Os jovens aqui preservam a sua identidade e têm na hospitalidade um dos pontos fortes. Entretanto, nos seus recantos têm acesso às tecnologias de comunicação e informação. Os telefones de diferentes marcas são na cidade do jacaré o pão nosso de cada dia. Aqui, como em outras paragens da nossa Angola, são peças para toda a obra, desde namoricos, pedidos de saldo aos incautos, lamentos, passar o mujimbo, fofocar, enfim…Tudo vale para que o pequeno aparelho android, ou outro, sirva o fim para que foi fabricado.

Quando a urbe acorda, o Rio Dande continua lá, sempre corrente no seu leito em direcção ao Atlântico. Do lado oposto, o canal de irrigação mantém-se intacto e funcional. É uma bengala que dá vida, mais a mais porque é nele onde parte das lides domésticas são satisfeitas. À cata de água para inúmeros fins, o banho a céu aberto, lavagem de roupa, da loiça, têm neste espaço uma mais-valia, só ultrapassada pelos agressivos mosquitos e a ausência de uma limpeza regular para eliminar lixos e outros inconvenientes.

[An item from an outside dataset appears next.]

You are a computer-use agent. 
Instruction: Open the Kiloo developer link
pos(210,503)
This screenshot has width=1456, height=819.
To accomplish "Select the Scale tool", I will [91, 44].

A cidade reclama mais serviços de restauração. Os poucos são mesmo poucos para os apetites vorazes dos apreciadores do bom funge de bagre fumado, do cacusso grelhado, da carne de caça, ginguinga, banana pão, kizaka, mengueleka, muteta. Os mercados do Sassa e do Cauango são pontos alternativos na lista dos poucos sítios para comer. Há residências meio escondidas que oferecem pratos de invejar. Só quem conhece tira proveito destes sítios de bom manjar, inclusive com direito a reserva e kilapi. Ainda assim, a vida não pára em Caxito.

Todos os dias há maruvo à prova na linha do Museu da Tentativa. Banana, pitayas, melancias, tomate, repolho, pimento à venda no mercado de Porto Quipiri e ao longo da via para Caxito, onde o olhar casa-se com hectares e hectares de produção agrícola de invejar nas fazendas das redondezas.

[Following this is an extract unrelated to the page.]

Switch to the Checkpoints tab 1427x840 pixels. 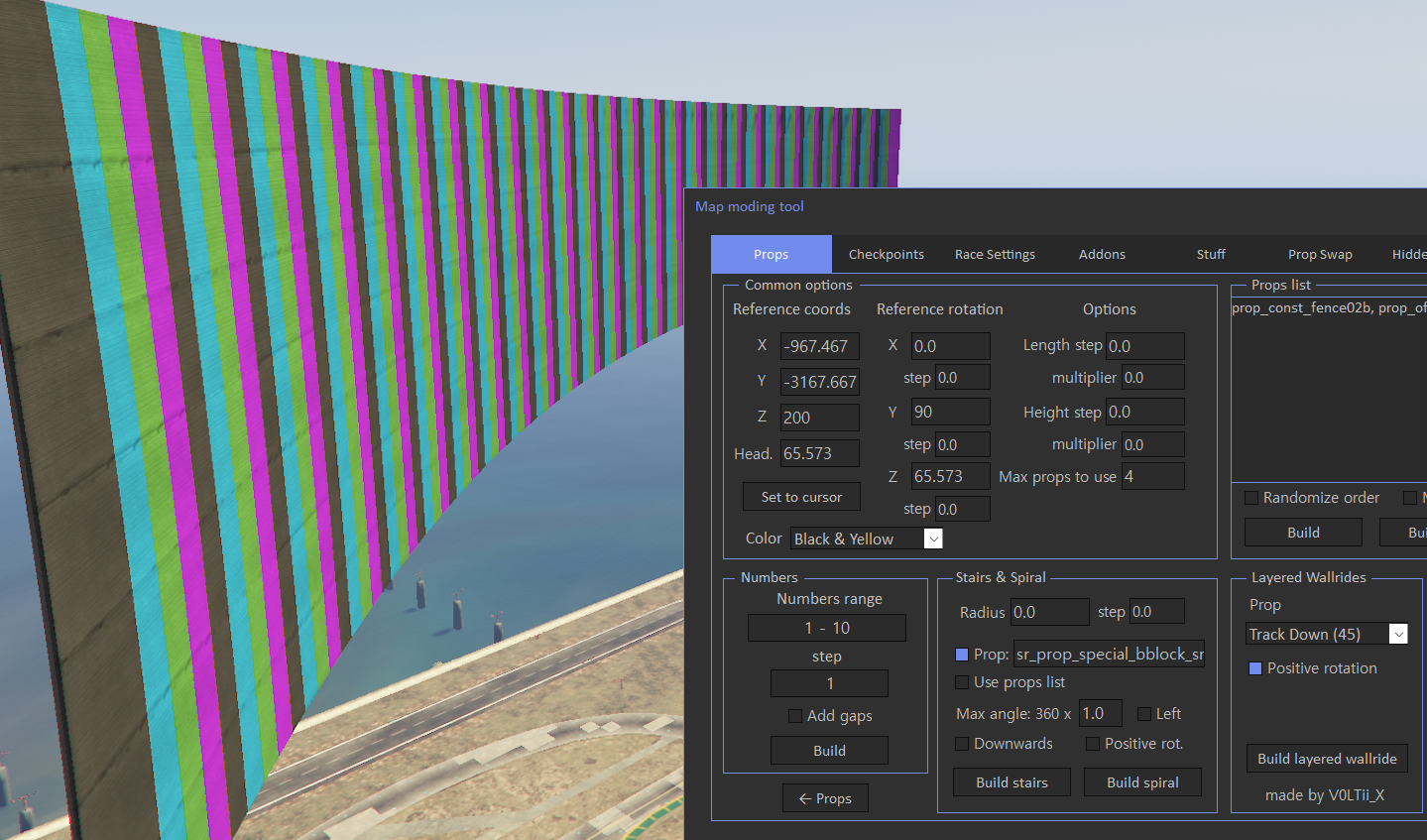tap(887, 254)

Outra riqueza que a cidade abona é o traço cultural. Músicos, cuja fama ultrapassa a urbe, têm convites regularmente para dar show em diferentes palcos da capital do país. Os DJ’s estão na moda, com nomes de outra galáxia, que tocam acordes para fazer mexer o corpo, mesmo de dançarinos mais exigentes. Os produtores musicais e compositores encontram-se aos magotes. Ainda escultores com nome no mercado e artesãos à espera da venda do dia; aqui há grupos teatrais que dão cartas, que o diga o Avô Gongas. Há inclusive uma escola de artes.

Caxito é assim, dinâmica, a fervilhar no Verão e com gente senhora de si. O senão emparelha-se. Bancos comerciais abarrotados, ATM’s apinhados de gente e, por vezes, alinhados com a falta de dinheiro, mas um indivíduo, que sequer se esconde das autoridades, com um simples TPA tem massa para as encomendas.Outro inconveniente que choca, prende-se com alguns jovens que vêm dos municípios com um kibuto de cartões. Recolhem massa quanto baste, deixando o cofre do ATM na falência.

"As noites são as mães dos pensamentos” e do descanso do guerreiro. Assim acontece na terra dos cantores Titi Matias, Jovem Leão, Man Pepas, todos em memória; mas alguns miúdos irrequietos reunidos em gangues, na certa manietados pela insónia, alguma dose de cangonha e pacotinhos de líquidos agressivos, aproveitam o período da paz dos anjos para perturbar, fazendo das suas, com combates de paus, pedras,garrafas, catanas e machados. Ainda bem que o Comissário Delfim Calulu Inácio e seu efectivo não dormem para manter a paz e a tranquilidade de Caxito, que continua igual a si.